Data shown:

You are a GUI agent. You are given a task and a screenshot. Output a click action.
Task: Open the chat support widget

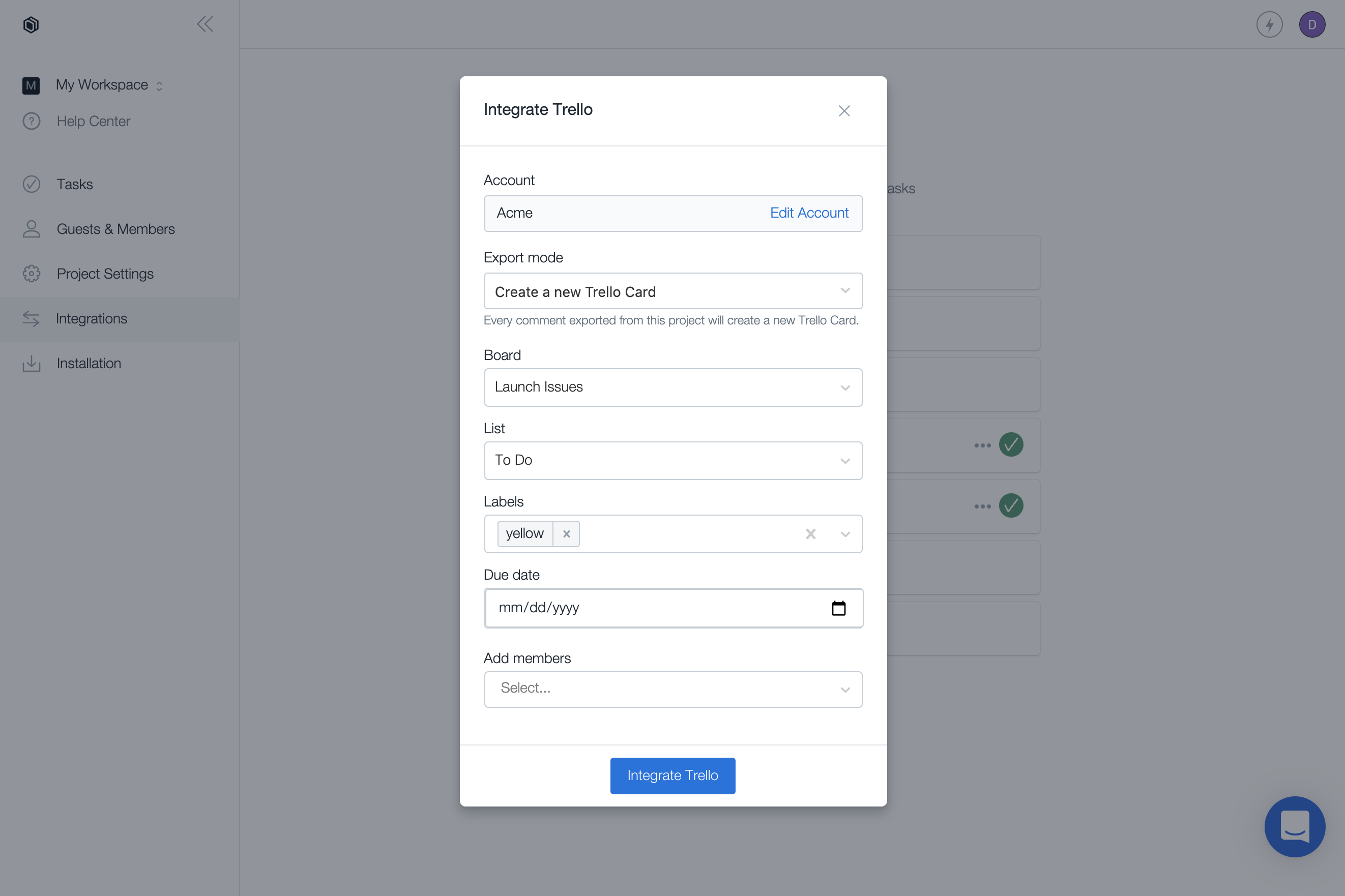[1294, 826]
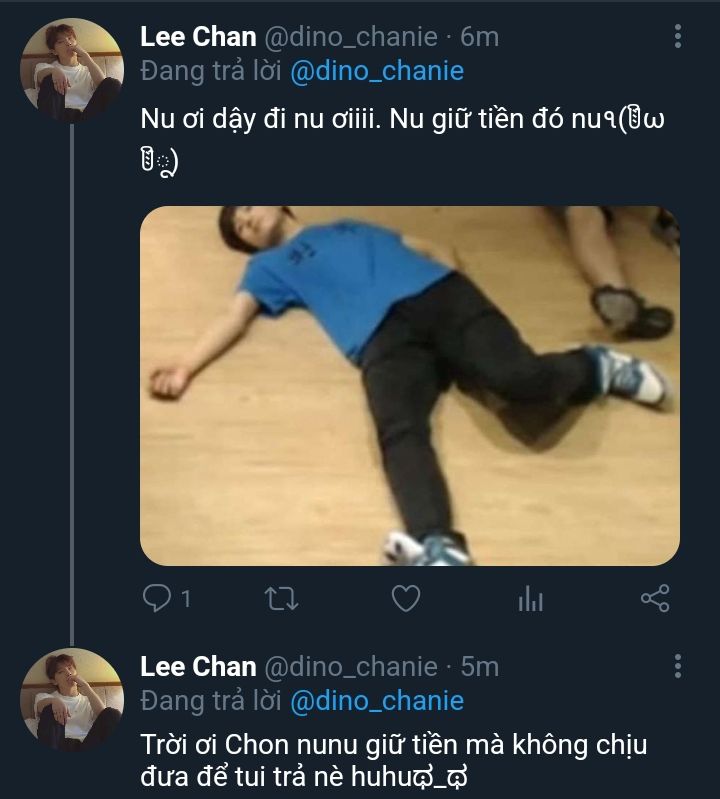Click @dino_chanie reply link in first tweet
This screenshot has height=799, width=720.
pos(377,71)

Work required: Reproduce every line of the items above verbatim, omitting the pictures from your answer.

Solution below:
You are a GUI agent. You are given a task and a screenshot. Output a click action.
Task: Open the chat support widget

[1294, 826]
Click @dino_chanie reply link in first tweet
This screenshot has height=799, width=720.
pos(377,71)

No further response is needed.